El mismo día se formuló una petición al presidente Vladímir Putin para que no desmantele el hospital. A las 15 horas del lunes pasado la habían firmado 61.094 personas.

En contra de la aseveración del gobernador de San Petersburgo, Gueorgui Poltavchenko, que anunció que “la cuestión del cierre del hospital público Nº 31 no se está considerando”, el 13 de diciembre en Moscú, en una reunión interinstitucional del grupo de trabajo para el traslado de los Tribunales Superiores en la que participó la ministra de Sanidad, Veronika Skvortsova, y el jefe de la Dirección de Asuntos Presidenciales (el organizador del traslado de los juzgados), Vladímir Kozhin, se decidió que “la asistencia médica se organice en base al hospital Nº 31”.

Aunque se habló de que la decisión sobre el futuro del hospital se tomaría el 25 de enero, según información del diario Nóvaya Gazeta todavía no hay una resolución definitiva y la cuestión sigue abierta.

Por ahora solo se ha propuesto una alternativa que queja lejos de lo ideal: trasladar el departamento de oncología infantil y hematología al Hospital Infantil Municipal Nº1. Los oncólogos se oponen.

“A un niño con un tumor cerebral se le debe trasladar a radiación en el dispensario oncológico o en Moscú (no se puede hacer radiación en el cerebro en ningún otro lugar de Rusia)”, explica la directora del departamento de oncología infantil y hematología del Hospital Clínico Municipal Nº 31, Margarita Belogúrova.

“Aquí lo tenemos al lado, mientras que en el Hospital Infantil Municipal Nº 1 está a dos horas de camino, si no hay atascos. ¿Y si durante este tiempo el niño sufre un edema cerebral? ¿Quién va a responder si quiera por una sola muerte?”

El 15 de enero la vicegobernadora de San Petersburgo, Olga Kazánskaya, prometió que nadie se precipitaría en la decisión, pero confirmó que el traslado es insoslayable.

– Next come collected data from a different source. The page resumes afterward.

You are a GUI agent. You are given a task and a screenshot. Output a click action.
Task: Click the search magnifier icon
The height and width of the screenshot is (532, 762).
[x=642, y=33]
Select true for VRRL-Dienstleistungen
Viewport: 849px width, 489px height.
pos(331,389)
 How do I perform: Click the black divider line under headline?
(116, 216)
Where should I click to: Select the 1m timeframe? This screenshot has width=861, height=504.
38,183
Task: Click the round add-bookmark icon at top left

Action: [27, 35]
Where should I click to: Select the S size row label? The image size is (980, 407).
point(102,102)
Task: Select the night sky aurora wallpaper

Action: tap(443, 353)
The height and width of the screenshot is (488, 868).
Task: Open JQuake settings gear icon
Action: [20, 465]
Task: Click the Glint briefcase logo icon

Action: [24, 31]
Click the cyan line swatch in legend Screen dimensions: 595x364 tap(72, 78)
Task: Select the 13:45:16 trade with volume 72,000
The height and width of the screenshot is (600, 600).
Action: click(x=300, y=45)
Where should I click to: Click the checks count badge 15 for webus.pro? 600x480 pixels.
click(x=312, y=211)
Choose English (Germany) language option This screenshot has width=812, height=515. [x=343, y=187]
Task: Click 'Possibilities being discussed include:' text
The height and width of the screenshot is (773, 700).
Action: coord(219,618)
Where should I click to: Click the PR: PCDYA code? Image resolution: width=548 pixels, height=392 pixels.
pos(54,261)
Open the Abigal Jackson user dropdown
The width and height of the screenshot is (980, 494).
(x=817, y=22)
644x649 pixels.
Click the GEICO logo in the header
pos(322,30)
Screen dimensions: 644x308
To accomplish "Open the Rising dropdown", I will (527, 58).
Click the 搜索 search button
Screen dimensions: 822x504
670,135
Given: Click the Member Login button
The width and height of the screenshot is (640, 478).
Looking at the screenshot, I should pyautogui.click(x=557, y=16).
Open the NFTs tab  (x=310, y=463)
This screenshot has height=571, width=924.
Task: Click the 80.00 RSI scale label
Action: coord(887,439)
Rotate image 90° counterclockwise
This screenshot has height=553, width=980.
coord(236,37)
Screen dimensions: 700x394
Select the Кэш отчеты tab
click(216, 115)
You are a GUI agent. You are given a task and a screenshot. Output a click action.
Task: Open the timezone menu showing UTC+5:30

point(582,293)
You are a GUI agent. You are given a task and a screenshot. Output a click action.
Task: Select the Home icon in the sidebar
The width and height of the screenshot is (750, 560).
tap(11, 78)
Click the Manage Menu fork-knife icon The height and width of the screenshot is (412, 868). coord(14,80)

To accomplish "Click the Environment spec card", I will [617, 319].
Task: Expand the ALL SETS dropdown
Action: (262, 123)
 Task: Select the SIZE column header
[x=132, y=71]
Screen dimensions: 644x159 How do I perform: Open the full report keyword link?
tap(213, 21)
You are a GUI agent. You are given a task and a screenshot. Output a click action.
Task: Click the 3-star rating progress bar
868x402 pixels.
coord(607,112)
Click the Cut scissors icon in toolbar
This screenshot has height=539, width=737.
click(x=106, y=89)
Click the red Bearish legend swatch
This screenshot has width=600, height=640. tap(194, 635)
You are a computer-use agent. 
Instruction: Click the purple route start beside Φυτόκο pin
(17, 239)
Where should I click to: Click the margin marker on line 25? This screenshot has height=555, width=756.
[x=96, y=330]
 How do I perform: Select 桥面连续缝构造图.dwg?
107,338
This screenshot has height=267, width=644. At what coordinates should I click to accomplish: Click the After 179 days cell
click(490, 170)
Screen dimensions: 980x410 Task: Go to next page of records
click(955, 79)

Por su parte, el secretario de prensa de la Dirección de Asuntos Presidenciales, Víctor Jrekov, comentaba así la situación:

“La decisión no está tomada. Nadie se va a quedar en la calle. Pero la decisión de trasladar el hospital Nº 31 no es nuestra, sino de las autoridades municipales”.

“En esta situación confusa cada médico decide su destino”, indica el jefe del Hospital Clínico Municipal Nº 31, Anatoli Ryvkin.  Cada doctor ya tiene dos o tres ofertas de empleo.

Cabe recordar que en 2008 el Hospital Clínico Municipal Nº 31 perdió una parte de su territorio. Junto al hospital construyeron una policlínica para atender a jueces del Tribunal Constitucional, que se trasladó a San Petersburgo en 2008. Los jueces del TC se alojaron en propiedades cercanas situadas en la misma isla Krestovski

Algunos funcionarios de la sanidad y los médicos principales expresan en conversaciones privadas su pesar porque en San Petersburgo, ciudad que acoge foros económicos internacionales y congresos, no haya todavía una clínica especial para jefes de Estado y ministros. Según parece, la isla Krestovski es un maravilloso lugar para la élite.

Para realizar este artículo se ha utilizado información de Nóvaya Gazeta y Kommersant.